Pension funds: How things go wrong
Long ago, most people had to work nearly all their lives because very few folks could accumulate enough resources to support their families without working an occupation.
The rise of modern commerce, money incomes, banking, etc. made possible saving and investing for a non-working retirement, a great social and economic development. For an individual, the idea is simple. You save money from your regular income and invest it prudently. If you do so long enough, you expect the account to grow big enough that you can retire and begin to draw it down over your remaining years.
An individual can plan his retirement by setting the amounts saved from each pay check and then making assumptions about how well his investments will do, how long he will live and thus how long he must work to accumulate enough to cover his remaining post-work years.
Things may work better or worse than planned, but the individual makes his decisions about how much to save, how long to work, how to invest and how much to draw in retirement. So, he can’t, for example, assume high investment returns to allow him a short working life with modest savings followed by a long prosperous retirement. Well, he can assume all that, but there’s no one to cover the risk that his assumptions are not reasonable or otherwise do not work out. So, he has to live with the fruits of the decisions he makes.
However, when an employer offers a collective pension plan to its employees, decisions on managing that plan are made by a board representing the employer and the workers. The choices made apply to all employees, who thereby lose control to the agents running the pension.
This is where trouble arises – that is, when agents make the decisions for the employees and for the stockholders of the firm or the taxpayers (for public agencies). Essentially, the agents for both sides need to convince their principals – the employees and the stockholders or taxpayers – that they got them the best deal possible.
The first question these agents face is whether the pension should be a defined contribution (DC) plan or a defined benefit (DB) plan.

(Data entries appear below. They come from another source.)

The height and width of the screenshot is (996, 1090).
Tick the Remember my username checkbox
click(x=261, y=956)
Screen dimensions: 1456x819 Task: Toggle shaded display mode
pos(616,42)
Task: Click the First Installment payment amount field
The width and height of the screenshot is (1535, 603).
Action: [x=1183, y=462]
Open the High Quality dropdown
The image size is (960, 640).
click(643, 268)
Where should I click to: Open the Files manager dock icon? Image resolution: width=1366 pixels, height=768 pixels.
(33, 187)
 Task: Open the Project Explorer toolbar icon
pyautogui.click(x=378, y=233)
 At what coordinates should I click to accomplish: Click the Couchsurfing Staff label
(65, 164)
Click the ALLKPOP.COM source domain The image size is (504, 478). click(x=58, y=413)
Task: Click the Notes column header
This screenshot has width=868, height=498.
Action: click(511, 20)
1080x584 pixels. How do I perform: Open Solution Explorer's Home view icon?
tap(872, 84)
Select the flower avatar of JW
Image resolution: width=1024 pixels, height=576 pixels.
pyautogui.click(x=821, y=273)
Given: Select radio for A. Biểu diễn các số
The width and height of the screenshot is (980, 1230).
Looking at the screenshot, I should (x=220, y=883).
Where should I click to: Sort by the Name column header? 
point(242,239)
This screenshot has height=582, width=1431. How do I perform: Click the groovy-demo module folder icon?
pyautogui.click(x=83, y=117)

In a DC plan, the level of benefits retirees get is determined by the contributions and the actual investment returns realized by the plan. If the investments turn out well, it’s a golden years retirement. If not, retirement life style may range from modest to desperate.
In a DB plan, however, the various risks of the plan (mainly investment results) are shifted from the plan participants with whom they naturally and fairly lie to the employer and thus to the stockholders or taxpayers. Having participants carry those risks is fair because the sum of their current pay and the employer’s contribution to the retirement plan is the current value the employer pays (and the employee receives) for the current service rendered. In accounting terms, the matching principle is satisfied.
Employee agents want to shift the risks to the employer so they can tell employees that they will be taken care of for life.
One of the classic failures of management in the private and public sectors is that agents for the stockholders or taxpayers, being naturally conflict averse and inclined to believe in their ability to project investment returns, have widely given in to employees and created many DB plans. In part, this failure results because when the optimistic investment return projections are not realized, these agents will already have retired from the board and so it is difficult to hold them meaningfully accountable.
Almost inevitably, agents for the two sides make many optimistic assumptions about future returns and thus avoid requiring realistically high contributions from current employees and stockholders or taxpayers to the DB plans.
Eventually, the unsustainability of the assumptions game comes out as the DB plans collapse financially. This is what previously caused many private pensions to switch to DC plans, and it’s why public pensions all over the country are in trouble.
It’s also why the Controller’s office will propose in the next legislative session a bill to let Nevada public employees on a voluntary basis get control of their own pensions.
Ron Knecht is Nevada’s elected controller and Geoffrey Lawrence is assistant controller.